Modernism and in all probability, its personification in Picasso, only seems to elicit an open antipathy and even aggressive instincts in these generations. And the aggression of this type of reaction to Picasso’s young ladies serves to reinforce even more the equation that identifies Les Demoiselles with the aesthetics of Modernism. The artistic versions of the work are, in their own way, an extension of the critical discourse on modern art using other means: an extension that takes place using tools other than those of the critic or the art historian. They are no longer the only professionals, with the encumbrances and advantages of their speciality, who pronounce authorised interpretations of modern art’s masterpiece. Now it is the artists, as we shall see, who shape this criticism in their own visual language terms, and through this, allow other types of discourse and other voices to be heard with all the nonchalance and anachronistic impertinence that Didi-Huberman mentions in the title quote of this chapter.

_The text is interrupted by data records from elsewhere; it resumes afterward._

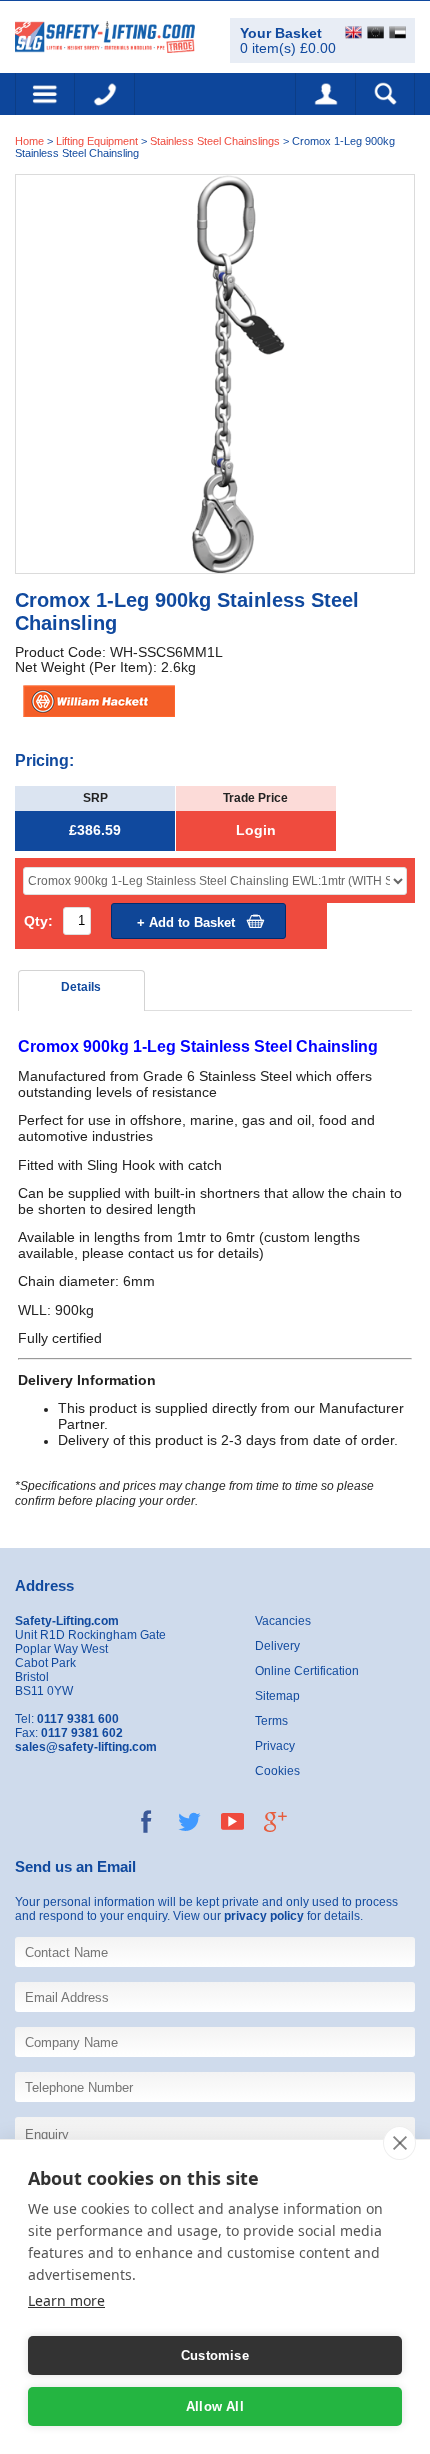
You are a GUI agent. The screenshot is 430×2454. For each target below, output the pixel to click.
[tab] (82, 990)
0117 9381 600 (105, 94)
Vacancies (283, 1621)
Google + (275, 1821)
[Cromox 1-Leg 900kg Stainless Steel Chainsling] (215, 372)
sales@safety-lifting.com (86, 1747)
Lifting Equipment (97, 141)
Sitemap (277, 1696)
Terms (271, 1721)
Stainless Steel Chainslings (215, 141)
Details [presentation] (81, 987)
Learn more (66, 2300)
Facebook (146, 1821)
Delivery (277, 1646)
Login (256, 830)
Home (29, 141)
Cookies (277, 1771)
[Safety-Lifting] (105, 35)
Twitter (189, 1821)
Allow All (215, 2406)
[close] (399, 2143)
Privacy (275, 1746)
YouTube (232, 1821)
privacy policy (264, 1916)
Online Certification (307, 1671)
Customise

The artistic variations of Les Demoiselles d’Avignon emerge from the ranks of Pop Art, Appropiationism, Action Painting and Performance, from the Queer, the feminist and other standpoints. As we shall see, their strategies are mostly a game of gazes and counter glances that precisely underline the subjective and culturally conditioned character of all visual perception and interpretation of art.

All these Demoiselles d’Avignon after Picasso have in common an openly critical nature. The majority appear to concur with the arguments that we have seen in the last two chapters, those of feminism and post-colonialism that confirm the relevance of these two focal points in the critical reception of the painting today. Elsewhere they contain reflections on the notions of authorship, copying, authenticity, counterfeiting and, naturally, genius.